Ob ich zufrieden mit dem, was ich habe oder wie es sich entwickelt hat? Ja. Dass ich alles richtig gemacht habe? Nein. Ständig stolpert man, fällt hin und steht wieder auf. Und manches Mal denkt man nach, will es beim nächsten Mal besser machen. Dann wiederholt man es, fällt wieder hin und schürft sich das Knie auf. Natürlich habe ich nicht alles richtig gemacht.

Mit Ihrem Mann sind Sie seit Jahrzehnten verheiratet. Wo liegt das Geheimnis Ihrer Ehe?

Ich weiß es nicht. Es gibt auf der Welt Paare, die zusammenbleiben, wir sind eben eines davon. Wir haben uns gesucht und gefunden. Und wir haben uns auch auseinander dividiert und dann wieder gefunden. Es kann nicht immer die reine Idylle sein, die reine Übereinkunft. Noch immer finde ich meinen Mann sehr reizvoll und sehr charmant und wir lachen viel zusammen. Wir haben zwei wunderbare Kinder. Ein Leben ohne ihn ist für mich unvorstellbar.

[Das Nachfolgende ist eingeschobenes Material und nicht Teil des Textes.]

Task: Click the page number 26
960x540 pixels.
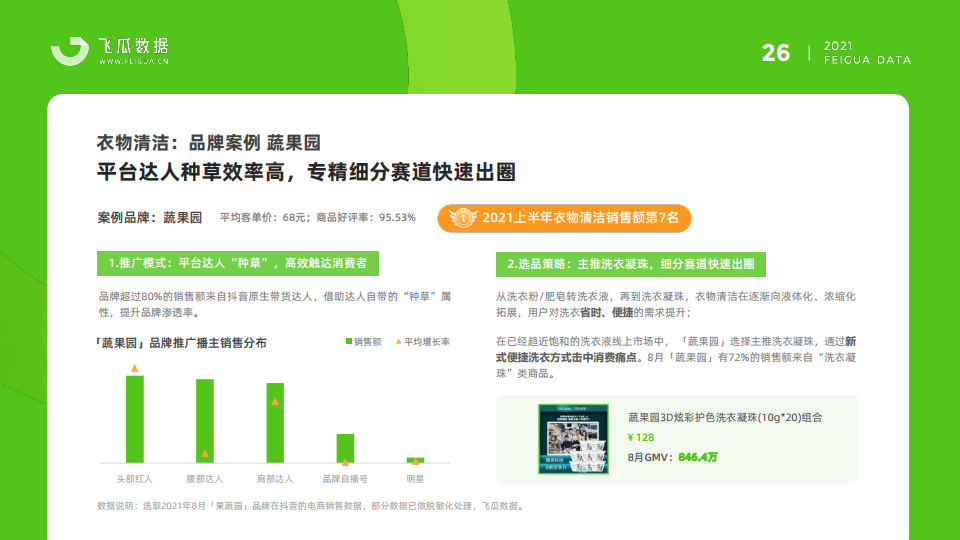Action: click(776, 53)
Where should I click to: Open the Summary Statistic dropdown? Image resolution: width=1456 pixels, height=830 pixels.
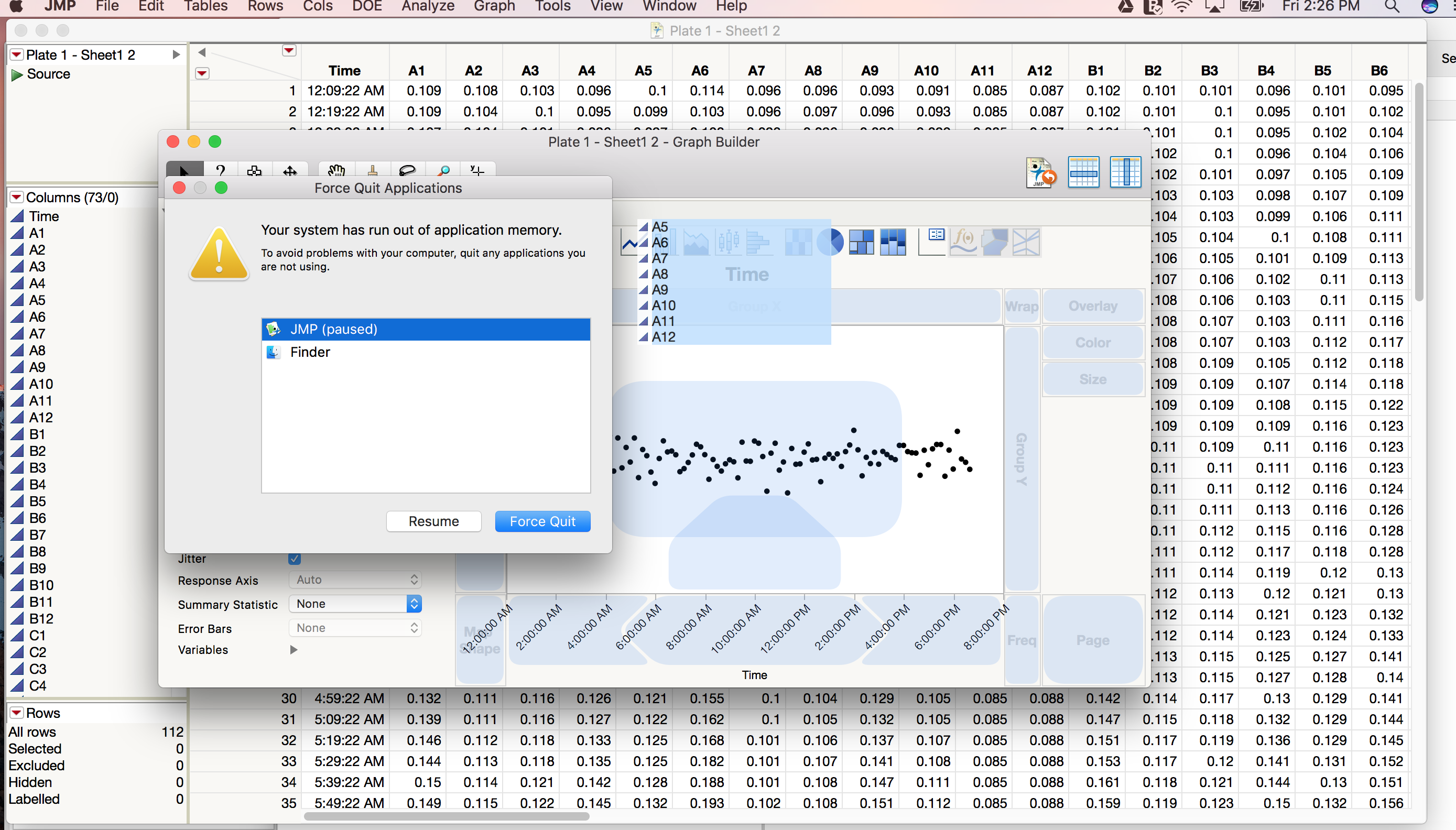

Wann werden wir Sie wieder vor der Kamera sehen?

Ich habe gerade einen Film gemacht, der gerade beim Münchner Filmfest läuft und im September ins Kino kommt. Er heißt „Weißt du noch?“ und ist die Geschichte von einem Ehepaar, ein Zwei-Personen-Film. Wie verbringt man die überschaubaren Jahre, die einem noch bleiben? Füllt man sie noch mit Reisen, mit Bildern, mit Erlebnissen? Oder zieht man sich zurück, weil man sagt, das Ende ist unabwendbar? Diese beiden Haltungen, die sich in diesem Lebensabschnitt gegenüber stehen, haben wir in einer ernsten Komödie verhandelt. Es geht ums Altwerden, ums Einssein und ums Sterben. Es geht aber auch um Mann und Frau. Und dass sie nicht zueinanderpassen.

Sie selbst haben dazu einmal gesagt: „Endlichkeit muss ich erst noch lernen.“ Haben Sie das inzwischen gelernt?

Nein, das kann man nicht. Man kann sich damit beschäftigen und das muss man auch. Aber wirklich daran glauben, das kann ich nicht.